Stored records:
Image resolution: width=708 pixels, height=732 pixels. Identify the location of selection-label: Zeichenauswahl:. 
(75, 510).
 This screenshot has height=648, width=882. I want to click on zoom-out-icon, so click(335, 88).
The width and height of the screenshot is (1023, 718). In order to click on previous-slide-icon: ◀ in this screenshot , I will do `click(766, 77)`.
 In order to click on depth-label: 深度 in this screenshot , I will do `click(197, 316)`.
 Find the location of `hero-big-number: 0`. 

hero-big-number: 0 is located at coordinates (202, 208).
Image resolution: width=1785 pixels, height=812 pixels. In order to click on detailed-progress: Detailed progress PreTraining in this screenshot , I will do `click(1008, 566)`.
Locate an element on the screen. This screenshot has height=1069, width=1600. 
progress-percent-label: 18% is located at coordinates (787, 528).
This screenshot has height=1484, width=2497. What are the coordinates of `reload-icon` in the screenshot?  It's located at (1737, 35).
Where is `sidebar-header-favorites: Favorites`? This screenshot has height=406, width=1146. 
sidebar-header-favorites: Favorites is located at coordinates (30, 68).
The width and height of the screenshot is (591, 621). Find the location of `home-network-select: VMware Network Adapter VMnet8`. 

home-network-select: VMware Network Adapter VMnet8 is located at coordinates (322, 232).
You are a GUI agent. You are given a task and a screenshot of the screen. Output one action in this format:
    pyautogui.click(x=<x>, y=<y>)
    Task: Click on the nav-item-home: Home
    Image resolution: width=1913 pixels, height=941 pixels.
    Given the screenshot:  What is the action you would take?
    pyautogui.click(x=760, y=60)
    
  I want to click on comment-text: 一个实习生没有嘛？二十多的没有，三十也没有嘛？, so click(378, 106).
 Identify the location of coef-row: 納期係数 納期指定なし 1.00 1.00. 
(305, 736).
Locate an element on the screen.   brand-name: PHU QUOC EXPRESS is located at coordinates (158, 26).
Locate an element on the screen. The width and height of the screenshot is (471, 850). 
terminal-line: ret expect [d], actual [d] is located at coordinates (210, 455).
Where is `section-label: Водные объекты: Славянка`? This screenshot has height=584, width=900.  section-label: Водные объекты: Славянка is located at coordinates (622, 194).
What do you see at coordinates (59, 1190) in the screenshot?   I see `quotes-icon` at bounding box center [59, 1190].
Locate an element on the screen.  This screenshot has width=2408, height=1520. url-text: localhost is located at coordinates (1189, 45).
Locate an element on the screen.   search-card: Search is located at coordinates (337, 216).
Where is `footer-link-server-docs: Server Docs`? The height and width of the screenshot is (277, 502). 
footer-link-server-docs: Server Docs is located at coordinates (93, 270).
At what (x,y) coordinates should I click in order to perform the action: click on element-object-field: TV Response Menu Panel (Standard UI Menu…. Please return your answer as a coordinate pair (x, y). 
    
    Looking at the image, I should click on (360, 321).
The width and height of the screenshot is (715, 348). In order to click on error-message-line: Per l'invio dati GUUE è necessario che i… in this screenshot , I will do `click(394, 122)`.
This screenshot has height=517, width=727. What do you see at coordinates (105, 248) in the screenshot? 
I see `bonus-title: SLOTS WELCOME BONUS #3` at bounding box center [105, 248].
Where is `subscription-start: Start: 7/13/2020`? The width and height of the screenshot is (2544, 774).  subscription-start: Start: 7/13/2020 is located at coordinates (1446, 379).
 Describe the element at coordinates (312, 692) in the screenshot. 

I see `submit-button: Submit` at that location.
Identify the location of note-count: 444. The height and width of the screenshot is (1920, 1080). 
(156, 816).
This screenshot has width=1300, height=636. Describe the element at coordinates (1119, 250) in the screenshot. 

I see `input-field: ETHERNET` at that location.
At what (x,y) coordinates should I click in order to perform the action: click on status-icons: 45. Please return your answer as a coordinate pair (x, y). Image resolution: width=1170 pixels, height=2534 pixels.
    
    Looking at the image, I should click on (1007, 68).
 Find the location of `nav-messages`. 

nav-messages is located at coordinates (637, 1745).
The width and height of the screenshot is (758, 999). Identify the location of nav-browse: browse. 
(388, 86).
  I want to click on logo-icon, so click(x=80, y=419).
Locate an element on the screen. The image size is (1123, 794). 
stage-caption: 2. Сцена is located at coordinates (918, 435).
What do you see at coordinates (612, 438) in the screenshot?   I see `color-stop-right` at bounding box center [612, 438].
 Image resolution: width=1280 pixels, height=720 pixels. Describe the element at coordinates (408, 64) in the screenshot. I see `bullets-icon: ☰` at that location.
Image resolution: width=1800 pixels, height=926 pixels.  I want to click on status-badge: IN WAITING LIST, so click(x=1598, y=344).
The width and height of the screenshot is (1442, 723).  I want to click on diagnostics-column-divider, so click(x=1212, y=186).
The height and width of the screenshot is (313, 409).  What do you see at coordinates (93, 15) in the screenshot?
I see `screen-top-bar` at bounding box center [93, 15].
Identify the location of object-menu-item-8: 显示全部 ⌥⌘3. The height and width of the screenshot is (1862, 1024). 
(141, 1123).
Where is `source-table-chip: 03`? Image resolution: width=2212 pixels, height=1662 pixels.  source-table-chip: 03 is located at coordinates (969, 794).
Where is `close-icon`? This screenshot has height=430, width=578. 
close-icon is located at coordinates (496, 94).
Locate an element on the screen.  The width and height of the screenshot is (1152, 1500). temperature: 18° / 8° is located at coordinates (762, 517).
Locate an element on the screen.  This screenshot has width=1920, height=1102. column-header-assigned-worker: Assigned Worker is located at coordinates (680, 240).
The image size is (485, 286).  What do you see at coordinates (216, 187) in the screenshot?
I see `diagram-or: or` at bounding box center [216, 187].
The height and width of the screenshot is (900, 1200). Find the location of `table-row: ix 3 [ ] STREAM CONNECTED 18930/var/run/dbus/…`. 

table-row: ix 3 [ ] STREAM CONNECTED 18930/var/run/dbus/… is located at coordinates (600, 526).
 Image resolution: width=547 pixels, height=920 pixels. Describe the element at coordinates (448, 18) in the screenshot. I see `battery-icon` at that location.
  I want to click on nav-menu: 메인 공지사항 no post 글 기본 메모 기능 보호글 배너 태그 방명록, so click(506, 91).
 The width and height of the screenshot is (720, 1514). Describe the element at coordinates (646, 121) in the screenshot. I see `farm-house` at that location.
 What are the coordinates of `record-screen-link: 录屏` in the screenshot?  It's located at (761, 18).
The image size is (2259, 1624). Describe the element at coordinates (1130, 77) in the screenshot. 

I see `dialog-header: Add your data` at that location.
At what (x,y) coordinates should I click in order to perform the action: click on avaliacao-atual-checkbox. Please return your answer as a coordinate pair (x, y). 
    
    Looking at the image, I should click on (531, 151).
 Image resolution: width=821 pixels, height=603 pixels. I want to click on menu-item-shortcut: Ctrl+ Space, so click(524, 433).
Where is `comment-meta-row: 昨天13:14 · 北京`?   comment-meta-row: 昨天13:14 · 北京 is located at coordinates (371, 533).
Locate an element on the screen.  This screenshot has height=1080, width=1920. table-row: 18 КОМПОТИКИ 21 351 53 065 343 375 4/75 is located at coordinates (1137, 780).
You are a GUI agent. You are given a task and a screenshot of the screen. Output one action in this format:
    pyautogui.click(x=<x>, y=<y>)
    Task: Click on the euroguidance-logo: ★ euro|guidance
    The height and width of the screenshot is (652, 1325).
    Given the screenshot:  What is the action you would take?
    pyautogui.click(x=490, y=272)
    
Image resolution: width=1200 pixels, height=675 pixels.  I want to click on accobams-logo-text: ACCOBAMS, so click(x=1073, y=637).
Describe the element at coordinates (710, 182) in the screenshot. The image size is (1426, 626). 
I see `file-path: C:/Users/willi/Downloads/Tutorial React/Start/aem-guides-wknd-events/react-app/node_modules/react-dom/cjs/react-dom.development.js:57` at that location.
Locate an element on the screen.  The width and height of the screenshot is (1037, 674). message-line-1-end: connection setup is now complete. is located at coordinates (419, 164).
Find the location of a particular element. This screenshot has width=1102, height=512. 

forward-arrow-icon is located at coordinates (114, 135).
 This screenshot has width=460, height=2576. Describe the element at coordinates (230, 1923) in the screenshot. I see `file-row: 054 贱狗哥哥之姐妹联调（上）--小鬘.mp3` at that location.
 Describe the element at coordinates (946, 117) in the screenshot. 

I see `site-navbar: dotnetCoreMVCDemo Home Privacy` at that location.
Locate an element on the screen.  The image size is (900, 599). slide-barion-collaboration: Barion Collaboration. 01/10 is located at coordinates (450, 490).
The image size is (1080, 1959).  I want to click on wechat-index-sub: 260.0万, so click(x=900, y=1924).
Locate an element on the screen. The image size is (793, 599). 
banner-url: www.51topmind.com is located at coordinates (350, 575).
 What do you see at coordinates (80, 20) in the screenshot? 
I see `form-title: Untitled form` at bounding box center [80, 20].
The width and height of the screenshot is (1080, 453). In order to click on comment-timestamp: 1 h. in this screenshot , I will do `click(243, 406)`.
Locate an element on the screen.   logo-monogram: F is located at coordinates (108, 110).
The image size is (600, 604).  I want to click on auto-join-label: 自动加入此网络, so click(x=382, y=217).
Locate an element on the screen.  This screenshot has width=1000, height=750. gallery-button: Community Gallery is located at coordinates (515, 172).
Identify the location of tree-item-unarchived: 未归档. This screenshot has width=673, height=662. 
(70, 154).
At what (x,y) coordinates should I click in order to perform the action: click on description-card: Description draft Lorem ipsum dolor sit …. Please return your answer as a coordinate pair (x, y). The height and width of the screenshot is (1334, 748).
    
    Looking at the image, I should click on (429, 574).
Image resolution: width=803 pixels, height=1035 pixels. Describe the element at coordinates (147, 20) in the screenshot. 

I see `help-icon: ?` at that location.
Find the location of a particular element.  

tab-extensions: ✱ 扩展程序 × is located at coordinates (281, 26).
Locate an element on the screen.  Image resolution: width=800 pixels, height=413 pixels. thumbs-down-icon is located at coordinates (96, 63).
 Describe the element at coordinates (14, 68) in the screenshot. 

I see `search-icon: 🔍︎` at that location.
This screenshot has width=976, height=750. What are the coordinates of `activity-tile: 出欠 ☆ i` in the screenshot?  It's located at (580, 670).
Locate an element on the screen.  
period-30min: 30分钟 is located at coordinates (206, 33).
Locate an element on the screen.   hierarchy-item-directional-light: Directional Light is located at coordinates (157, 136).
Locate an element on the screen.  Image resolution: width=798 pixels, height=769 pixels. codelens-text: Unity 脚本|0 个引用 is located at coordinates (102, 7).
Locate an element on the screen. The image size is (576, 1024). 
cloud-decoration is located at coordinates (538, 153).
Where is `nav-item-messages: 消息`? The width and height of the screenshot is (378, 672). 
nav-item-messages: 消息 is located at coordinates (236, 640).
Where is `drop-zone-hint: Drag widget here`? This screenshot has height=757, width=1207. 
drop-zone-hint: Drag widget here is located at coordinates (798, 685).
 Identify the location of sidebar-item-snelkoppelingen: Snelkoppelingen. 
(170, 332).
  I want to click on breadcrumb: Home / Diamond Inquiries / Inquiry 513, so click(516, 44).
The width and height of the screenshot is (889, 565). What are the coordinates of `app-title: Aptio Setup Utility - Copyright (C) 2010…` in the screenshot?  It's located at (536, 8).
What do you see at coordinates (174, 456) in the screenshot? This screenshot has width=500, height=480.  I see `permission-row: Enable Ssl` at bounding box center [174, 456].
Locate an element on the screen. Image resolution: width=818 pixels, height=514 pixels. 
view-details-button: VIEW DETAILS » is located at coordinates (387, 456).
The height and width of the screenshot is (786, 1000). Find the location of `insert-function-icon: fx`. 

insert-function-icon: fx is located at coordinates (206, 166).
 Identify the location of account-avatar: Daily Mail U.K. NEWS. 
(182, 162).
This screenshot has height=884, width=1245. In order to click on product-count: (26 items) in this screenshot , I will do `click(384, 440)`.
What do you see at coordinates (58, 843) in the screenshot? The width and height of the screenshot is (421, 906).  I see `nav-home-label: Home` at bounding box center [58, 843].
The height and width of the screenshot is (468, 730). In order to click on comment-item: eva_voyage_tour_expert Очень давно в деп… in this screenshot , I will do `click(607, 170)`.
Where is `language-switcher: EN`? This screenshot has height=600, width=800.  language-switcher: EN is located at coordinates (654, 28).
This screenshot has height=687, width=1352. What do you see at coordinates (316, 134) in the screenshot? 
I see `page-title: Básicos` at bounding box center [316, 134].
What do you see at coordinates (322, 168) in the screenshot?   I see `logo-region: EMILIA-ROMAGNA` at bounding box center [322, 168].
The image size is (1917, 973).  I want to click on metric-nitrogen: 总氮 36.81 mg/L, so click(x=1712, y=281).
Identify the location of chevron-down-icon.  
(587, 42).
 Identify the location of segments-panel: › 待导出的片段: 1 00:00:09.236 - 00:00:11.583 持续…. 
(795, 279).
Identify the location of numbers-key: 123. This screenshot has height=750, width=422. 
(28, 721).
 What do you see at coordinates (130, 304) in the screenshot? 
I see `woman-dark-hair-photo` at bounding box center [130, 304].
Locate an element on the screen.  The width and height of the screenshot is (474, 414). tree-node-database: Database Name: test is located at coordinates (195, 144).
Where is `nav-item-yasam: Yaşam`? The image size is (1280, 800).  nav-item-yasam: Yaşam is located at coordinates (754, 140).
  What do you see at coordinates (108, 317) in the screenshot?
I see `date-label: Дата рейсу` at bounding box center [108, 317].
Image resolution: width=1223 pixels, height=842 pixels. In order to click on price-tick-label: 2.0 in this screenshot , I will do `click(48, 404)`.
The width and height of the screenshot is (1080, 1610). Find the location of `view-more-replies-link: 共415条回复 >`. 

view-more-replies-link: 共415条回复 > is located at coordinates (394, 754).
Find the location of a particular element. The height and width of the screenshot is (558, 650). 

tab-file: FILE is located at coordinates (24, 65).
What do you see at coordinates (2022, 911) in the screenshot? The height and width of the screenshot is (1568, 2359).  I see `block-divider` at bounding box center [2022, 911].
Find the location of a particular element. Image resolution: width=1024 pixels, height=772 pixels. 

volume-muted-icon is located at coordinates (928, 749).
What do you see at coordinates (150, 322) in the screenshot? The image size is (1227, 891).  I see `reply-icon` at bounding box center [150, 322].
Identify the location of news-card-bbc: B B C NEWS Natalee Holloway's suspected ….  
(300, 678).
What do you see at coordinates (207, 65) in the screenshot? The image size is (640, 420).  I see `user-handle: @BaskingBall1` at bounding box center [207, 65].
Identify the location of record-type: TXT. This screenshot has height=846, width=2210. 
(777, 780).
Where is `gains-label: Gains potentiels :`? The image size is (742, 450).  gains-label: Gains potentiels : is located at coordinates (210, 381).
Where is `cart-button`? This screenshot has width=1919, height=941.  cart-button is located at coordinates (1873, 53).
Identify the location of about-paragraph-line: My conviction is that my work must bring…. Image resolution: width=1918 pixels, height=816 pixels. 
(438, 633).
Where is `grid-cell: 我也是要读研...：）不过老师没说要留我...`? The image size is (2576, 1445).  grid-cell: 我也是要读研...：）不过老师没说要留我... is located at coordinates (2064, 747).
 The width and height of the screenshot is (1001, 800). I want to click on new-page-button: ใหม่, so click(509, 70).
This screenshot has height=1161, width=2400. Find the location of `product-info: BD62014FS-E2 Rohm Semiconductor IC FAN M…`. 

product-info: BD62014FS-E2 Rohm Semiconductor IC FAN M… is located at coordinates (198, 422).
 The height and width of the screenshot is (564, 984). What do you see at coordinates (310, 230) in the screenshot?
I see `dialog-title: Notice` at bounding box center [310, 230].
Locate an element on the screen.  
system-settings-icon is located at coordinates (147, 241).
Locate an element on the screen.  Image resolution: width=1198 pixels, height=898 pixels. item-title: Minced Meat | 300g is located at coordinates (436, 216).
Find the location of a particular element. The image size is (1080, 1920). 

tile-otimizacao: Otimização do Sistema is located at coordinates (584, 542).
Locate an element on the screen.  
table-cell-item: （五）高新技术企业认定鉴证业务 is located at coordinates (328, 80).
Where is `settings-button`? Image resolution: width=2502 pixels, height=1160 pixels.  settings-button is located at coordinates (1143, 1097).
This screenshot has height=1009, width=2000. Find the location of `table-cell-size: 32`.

Requirement —
Repeat verbatim the lines of the records starting at the line that contains "has height=406, width=1146." and ending at the line that contains "I want to click on comment-text: 一个实习生没有嘛？二十多的没有，三十也没有嘛？, so".

Output for this task —
Where is `sidebar-header-favorites: Favorites`? This screenshot has height=406, width=1146. 
sidebar-header-favorites: Favorites is located at coordinates (30, 68).
The width and height of the screenshot is (591, 621). Find the location of `home-network-select: VMware Network Adapter VMnet8`. 

home-network-select: VMware Network Adapter VMnet8 is located at coordinates (322, 232).
You are a GUI agent. You are given a task and a screenshot of the screen. Output one action in this format:
    pyautogui.click(x=<x>, y=<y>)
    Task: Click on the nav-item-home: Home
    Image resolution: width=1913 pixels, height=941 pixels.
    Given the screenshot:  What is the action you would take?
    pyautogui.click(x=760, y=60)
    
  I want to click on comment-text: 一个实习生没有嘛？二十多的没有，三十也没有嘛？, so click(378, 106).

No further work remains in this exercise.